Personal information
- Date of birth: 15 November 1973 (age 51)
- Place of birth: Schlema, East Germany
- Height: 1.74 m (5 ft 9 in)
- Position(s): Midfielder

Team information
- Current team: Eintracht Braunschweig (assistant manager)

Youth career
- 0000–1983: FC Karl-Marx-Stadt
- 1983–1992: Wismut Aue

Senior career*
- Years: Team / Apps / (Gls)
- 1992–1999: Erzgebirge Aue / 120 / (8)
- 1999–2000: Hansa Rostock / 7 / (0)
- 2000–2003: Energie Cottbus / 33 / (0)
- 2004: FC Sachsen Leipzig / 36 / (1)
- 2005–2007: Carl Zeiss Jena / 63 / (3)
- 2006–2007: Carl Zeiss Jena II / 2 / (0)
- 2007–2010: Energie Cottbus II / 56 / (3)
- Total:  / 317 / (12)

Managerial career
- 2011–2012: 1. FC Magdeburg
- 2023: FSV Zwickau
- 2023–: Eintracht Braunschweig (assistant)

= Ronny Thielemann =

German footballer (born 1973)

Ronny Thielemann (born 15 November 1973) is a German professional football coach and a former player. He is an assistant manager with Eintracht Braunschweig.
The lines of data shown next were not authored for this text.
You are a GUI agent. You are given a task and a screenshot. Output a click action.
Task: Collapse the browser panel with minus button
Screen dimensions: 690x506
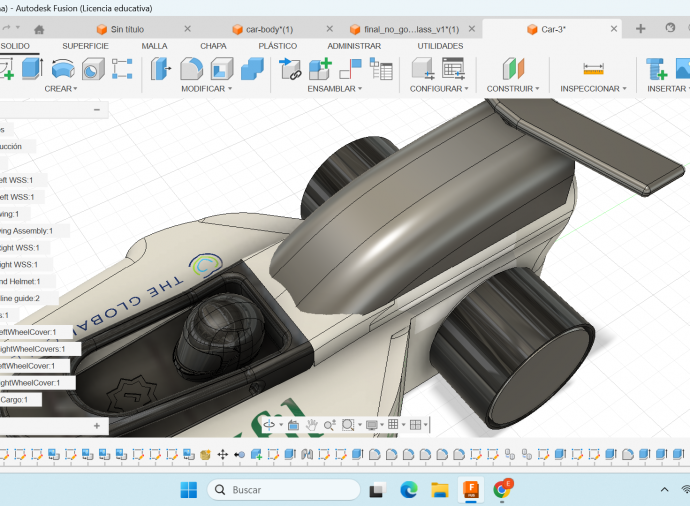[97, 110]
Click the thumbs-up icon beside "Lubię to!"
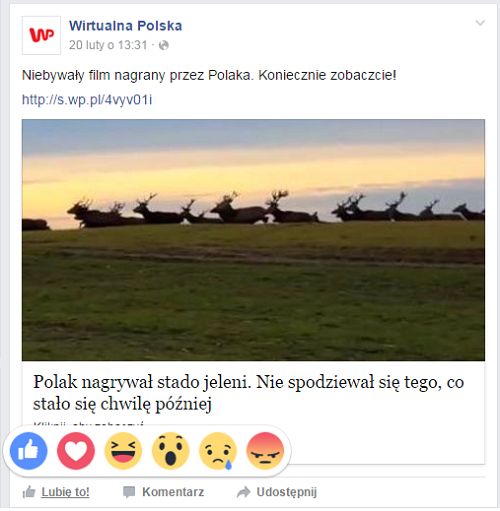The image size is (500, 511). click(29, 492)
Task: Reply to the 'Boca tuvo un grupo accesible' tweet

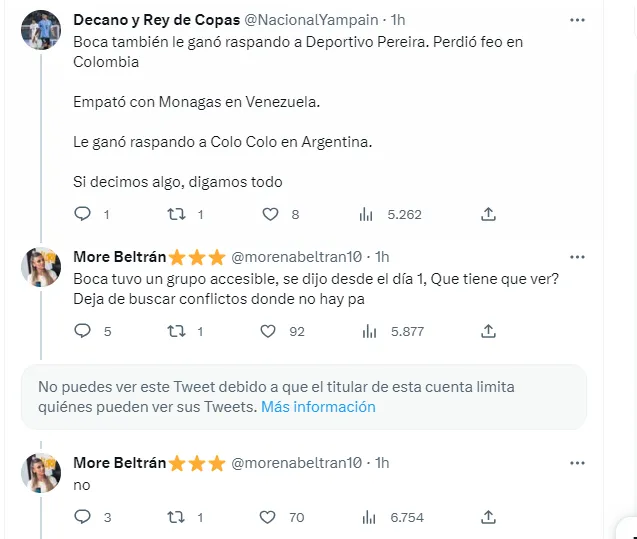Action: click(x=83, y=331)
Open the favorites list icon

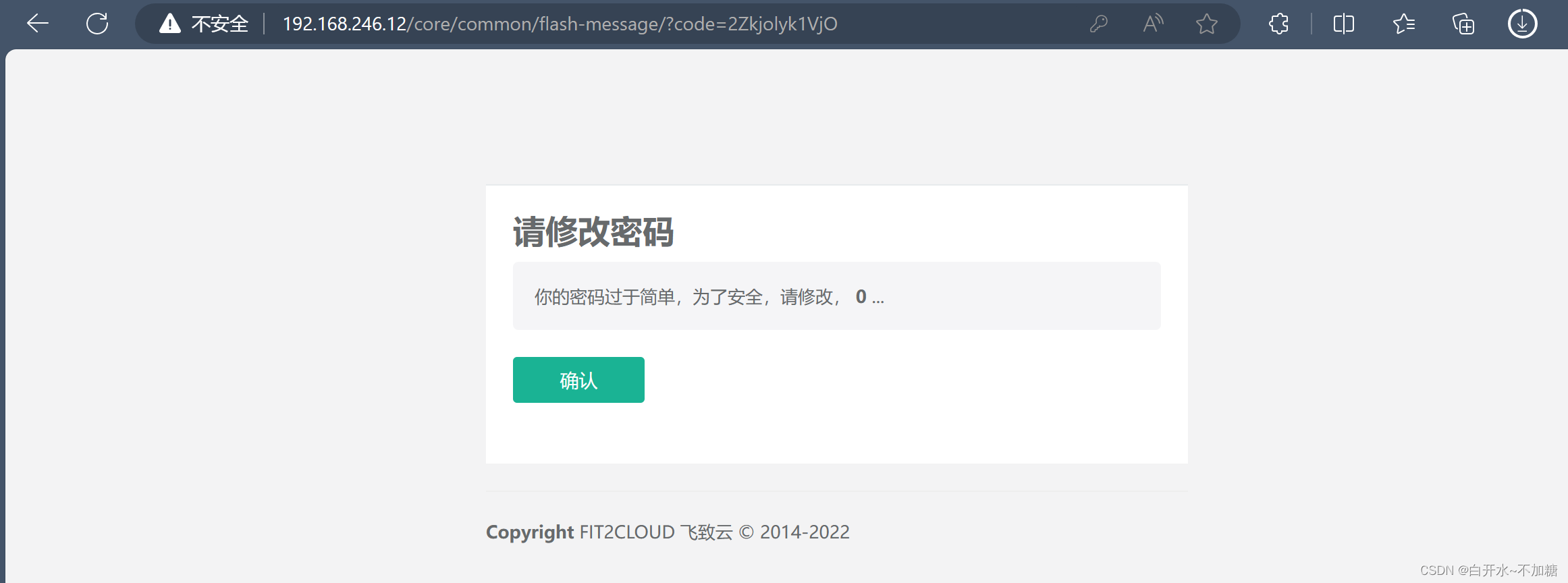(x=1404, y=24)
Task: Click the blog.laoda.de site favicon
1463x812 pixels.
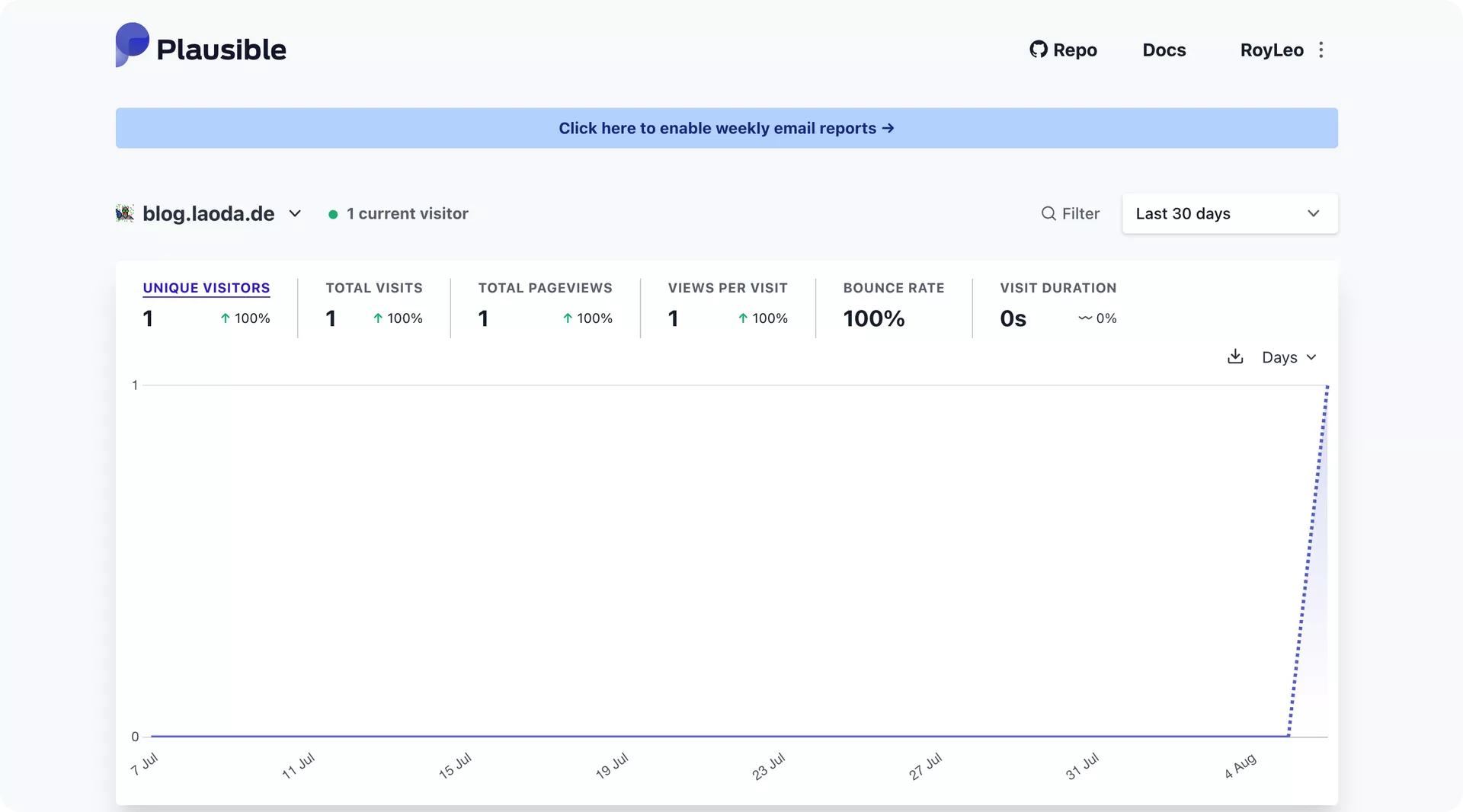Action: point(125,213)
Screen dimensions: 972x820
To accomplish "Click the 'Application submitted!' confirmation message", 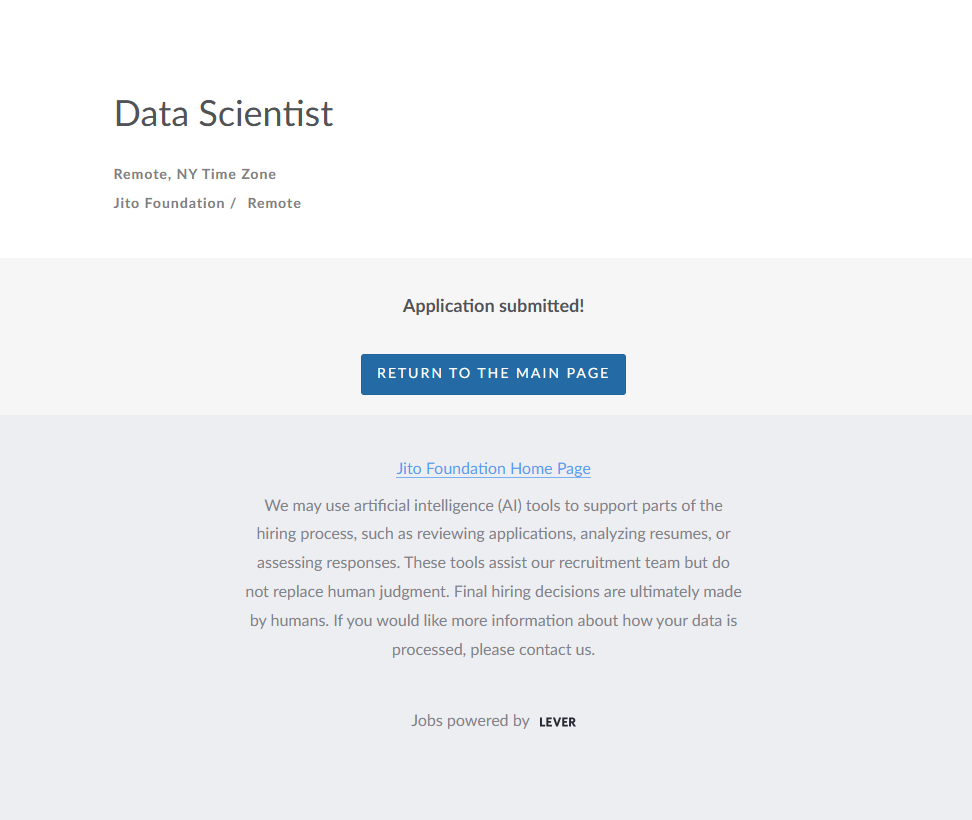I will [493, 306].
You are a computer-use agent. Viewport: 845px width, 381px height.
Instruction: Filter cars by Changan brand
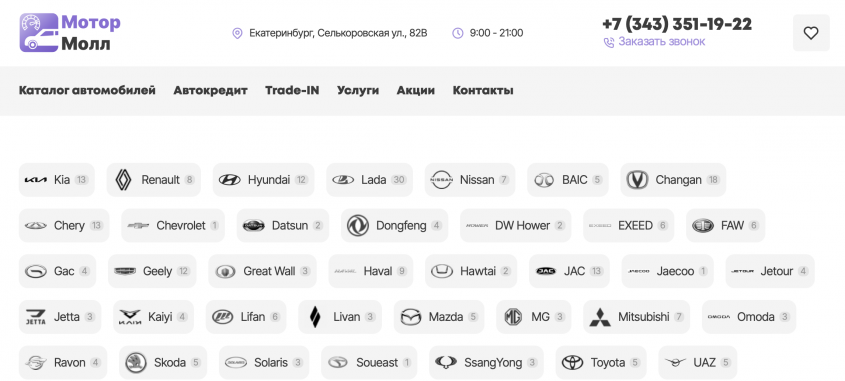tap(673, 180)
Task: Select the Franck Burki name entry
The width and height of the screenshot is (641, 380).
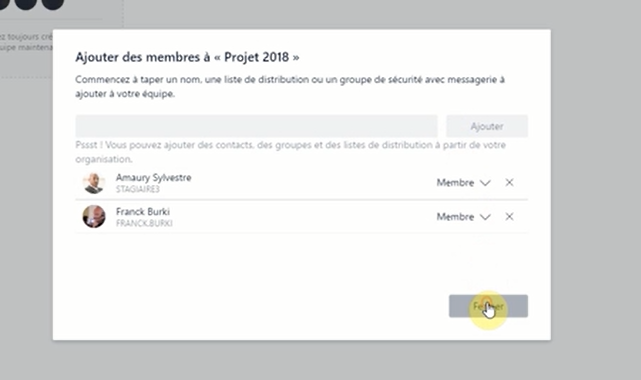Action: [143, 212]
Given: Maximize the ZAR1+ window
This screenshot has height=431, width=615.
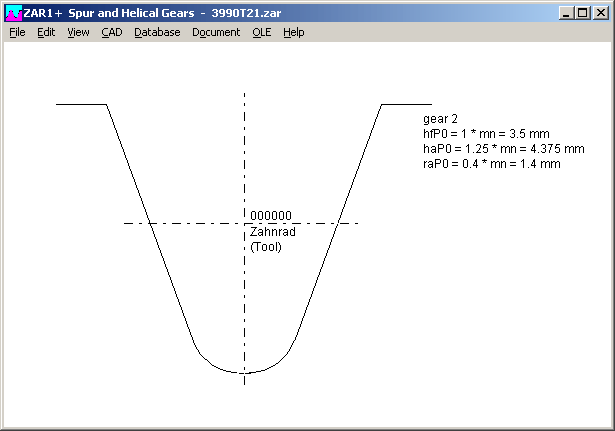Looking at the screenshot, I should [x=583, y=13].
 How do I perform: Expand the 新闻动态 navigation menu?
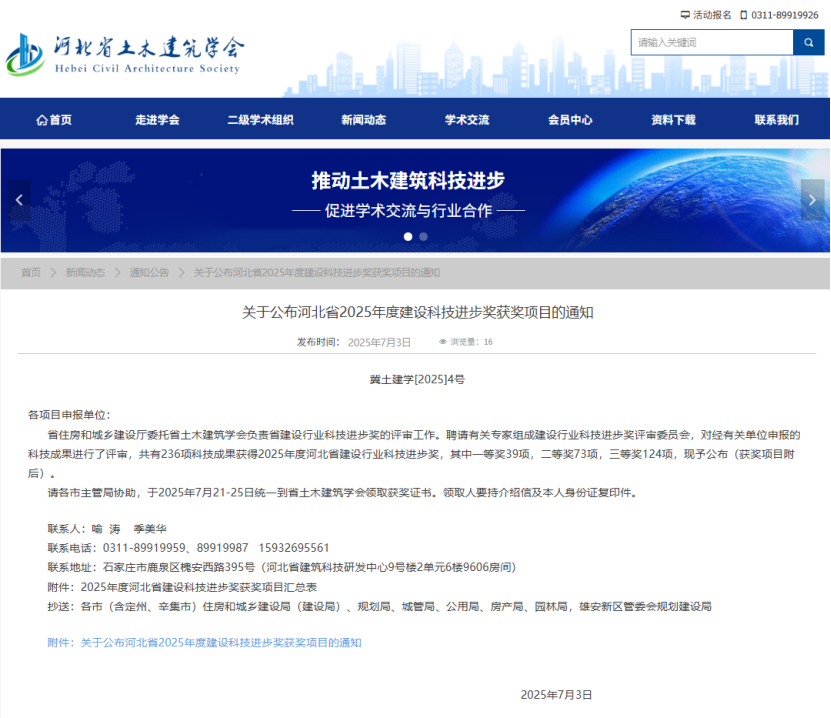363,120
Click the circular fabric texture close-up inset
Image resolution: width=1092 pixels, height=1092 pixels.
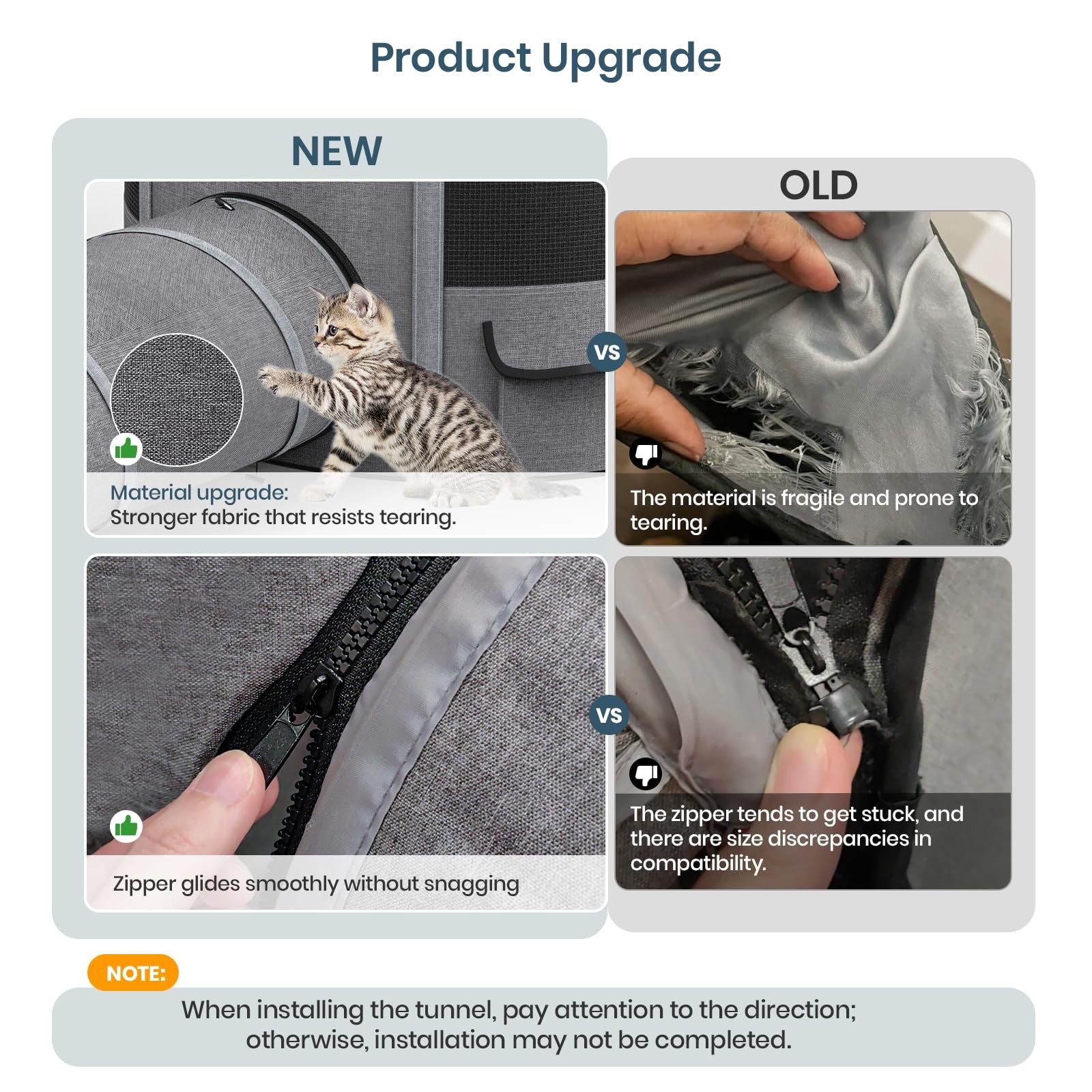(x=177, y=400)
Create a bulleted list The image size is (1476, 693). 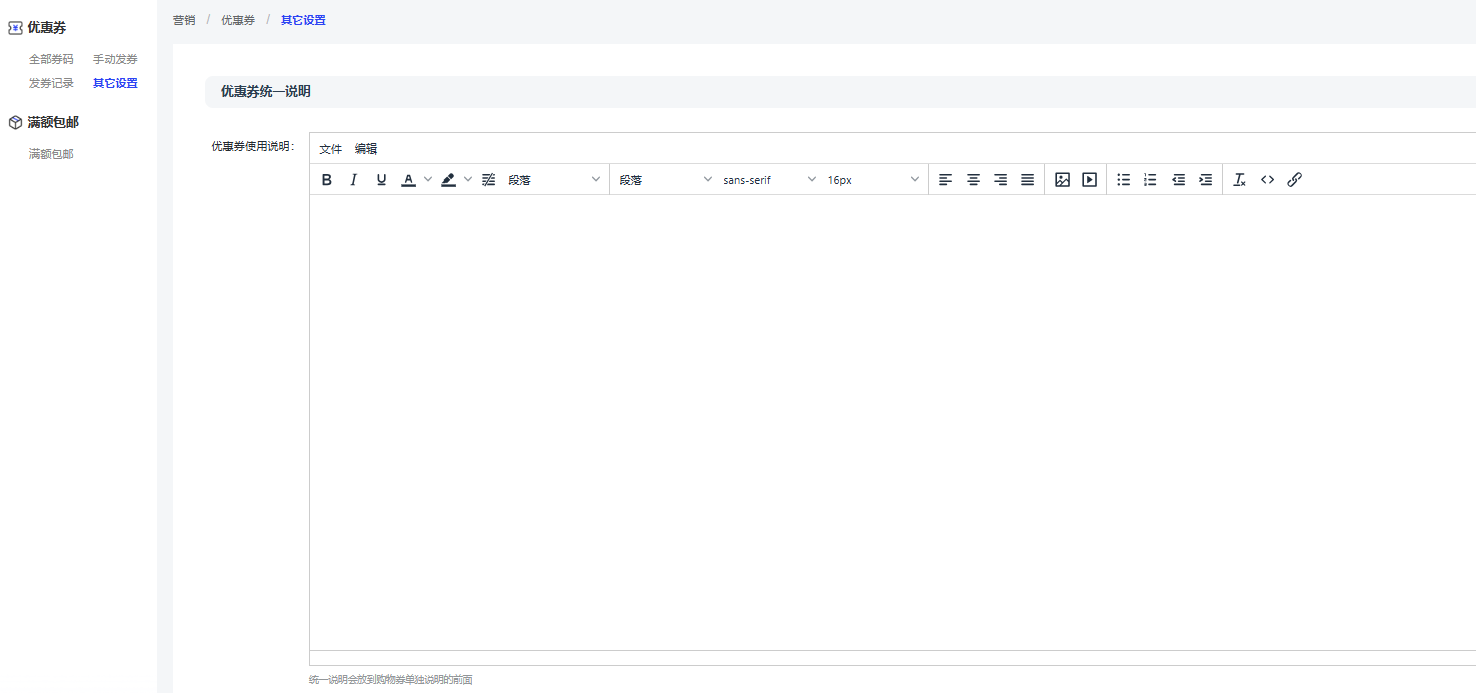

In March 2018, Thielemann acquired the football instructor license at the German Football Association.

==Playing career==
Thielemann was born in Schlema. He played 39 games in the Bundesliga for Hansa Rostock and Energie Cottbus.

==Coaching career==
Thielemann begang his coaching career with Energie Cottbus II as an assistant manager from April 2008 to June 2010. He then worked one year as the manager Erzgebirge Aue's U19 squad, before he in July 2011 was appointed as the assistant manager of 1. FC Magdeburg. On 25 October 2011, he took over the team after manager Wolfgang Sandhowe was sacked. He held the job until 20 March 2012 where a new manager was appointed.

In the next two years, Thielemann worked with the U17 and U19 teams at the club. From the 2014–15 season, he was appointed as the assistant manager for the first team again, this time under manager Jens Härtel. On 12 November 2018, both manager Härtel and Thielemann himself was released.

Härtel and Thielemann continued together in the new year, when Härtel was appointed as the manager of Hansa Rostock on 9 January 2019, where he took Thielemann with him as his assistant.

In February 2023, he was appointed as the new head coach of FSV Zwickau.